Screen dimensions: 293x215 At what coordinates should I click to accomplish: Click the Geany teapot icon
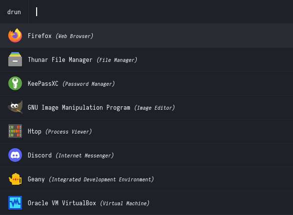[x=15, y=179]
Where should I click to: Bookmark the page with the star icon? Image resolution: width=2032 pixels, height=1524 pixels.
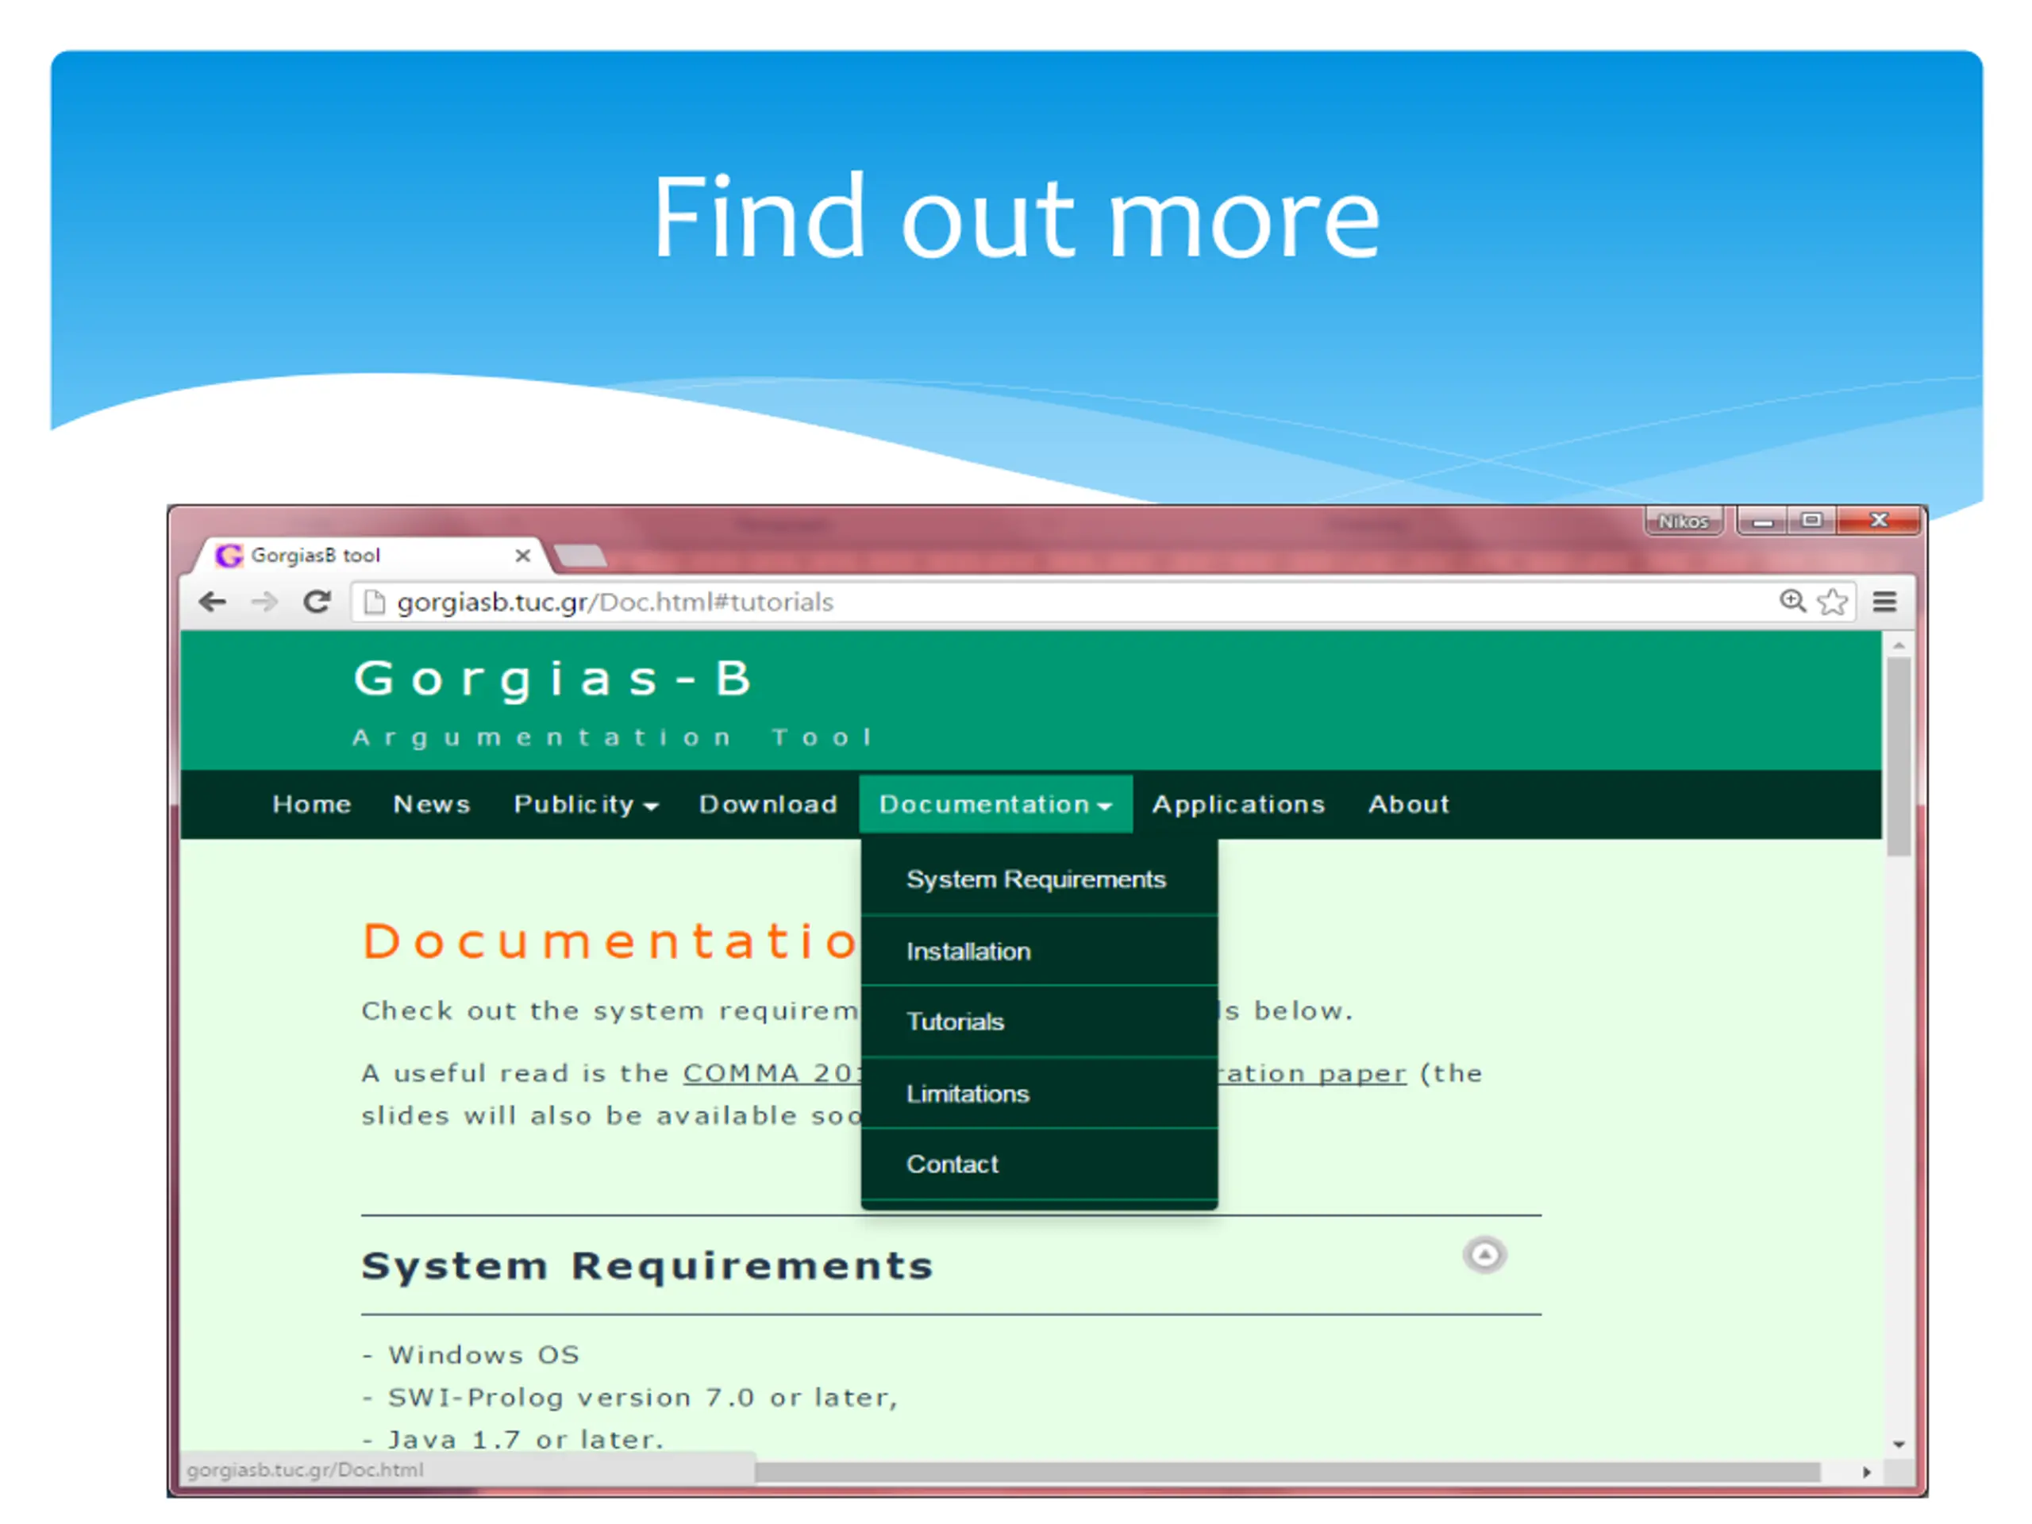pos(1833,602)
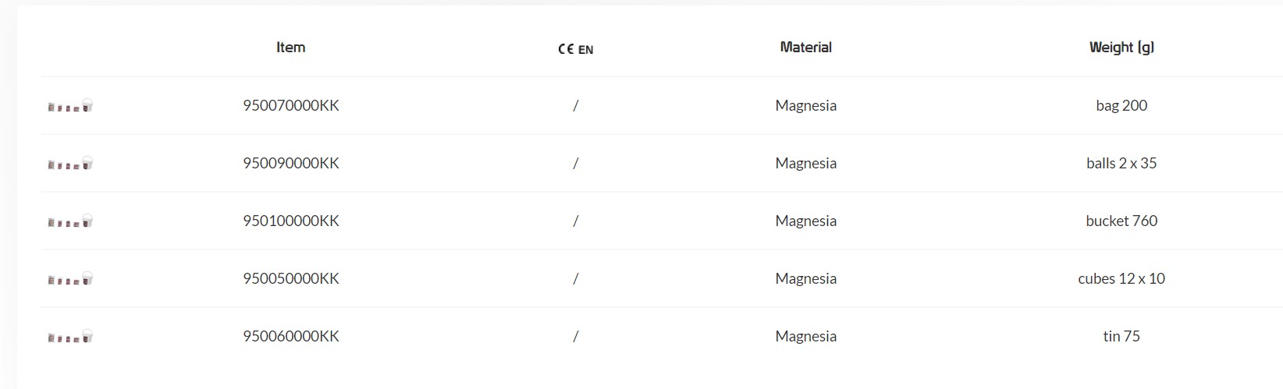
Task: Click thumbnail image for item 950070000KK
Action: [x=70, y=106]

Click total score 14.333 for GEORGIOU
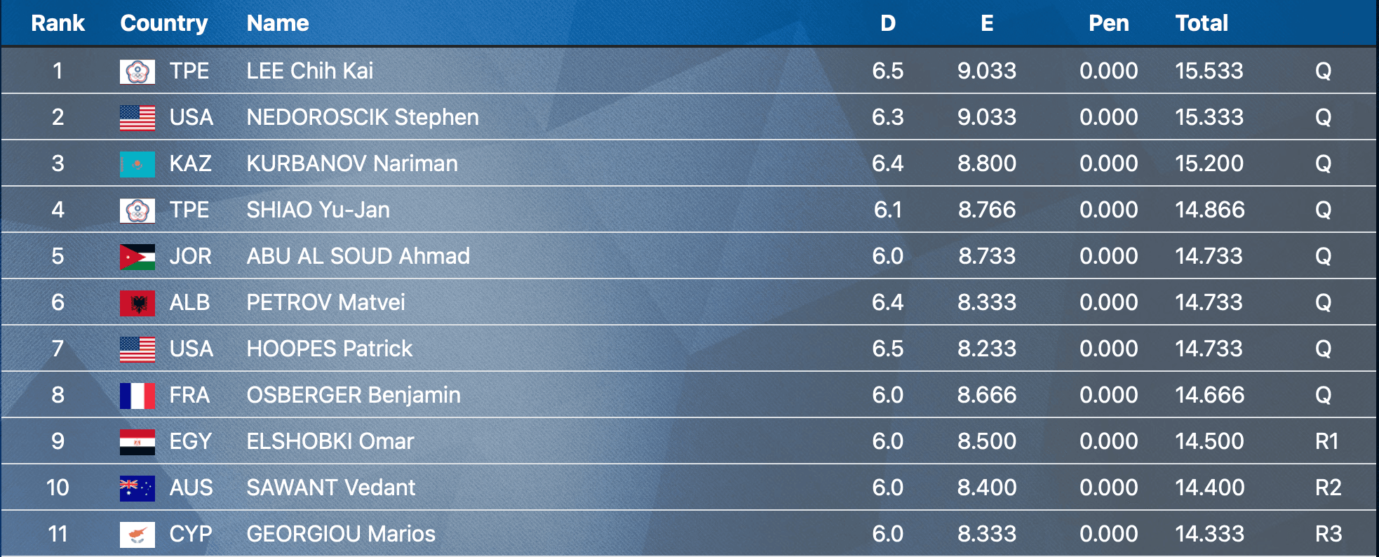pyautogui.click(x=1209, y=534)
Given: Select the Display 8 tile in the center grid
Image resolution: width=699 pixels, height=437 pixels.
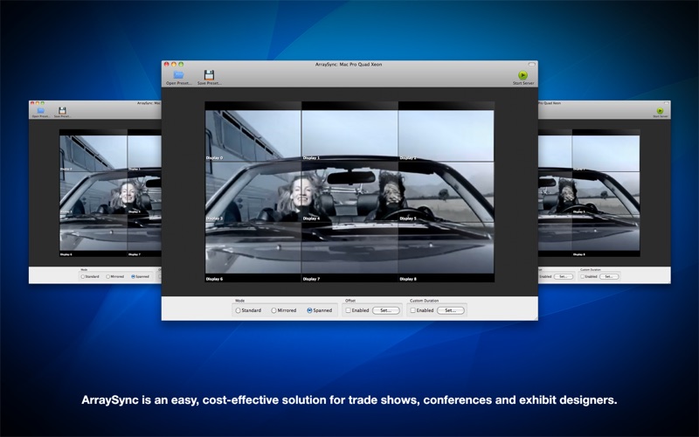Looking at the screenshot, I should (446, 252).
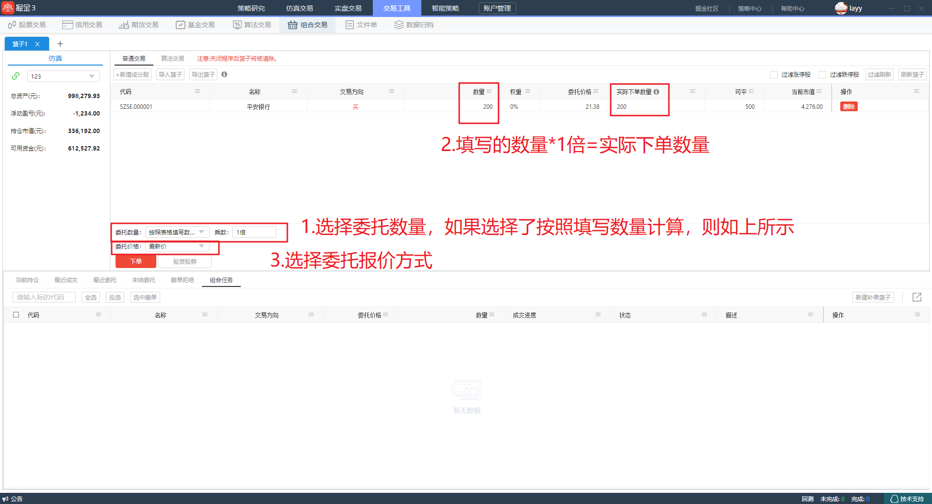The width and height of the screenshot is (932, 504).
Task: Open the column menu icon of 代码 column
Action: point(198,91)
◇ ◇ ◇ ◇ ◇
Short task: Rewrite all of the records with "Image resolution" replaced by "Screenshot resolution" and everything else unchanged. Omit the pictures from your answer.

Written solution:
Screen dimensions: 293x215 At what coordinates should I click to accomplish: Click the Geany teapot icon
[x=15, y=179]
Where should I click to: Bookmark the page with the star icon? Screenshot resolution: width=2032 pixels, height=1524 pixels.
pos(1833,602)
Task: Click thumbnail image for item 950070000KK
Action: [x=70, y=106]

Click total score 14.333 for GEORGIOU
pyautogui.click(x=1209, y=534)
Given: Select the Display 8 tile in the center grid
Screenshot resolution: width=699 pixels, height=437 pixels.
Looking at the screenshot, I should (446, 252).
The width and height of the screenshot is (932, 504).
Task: Open the column menu icon of 代码 column
Action: point(198,91)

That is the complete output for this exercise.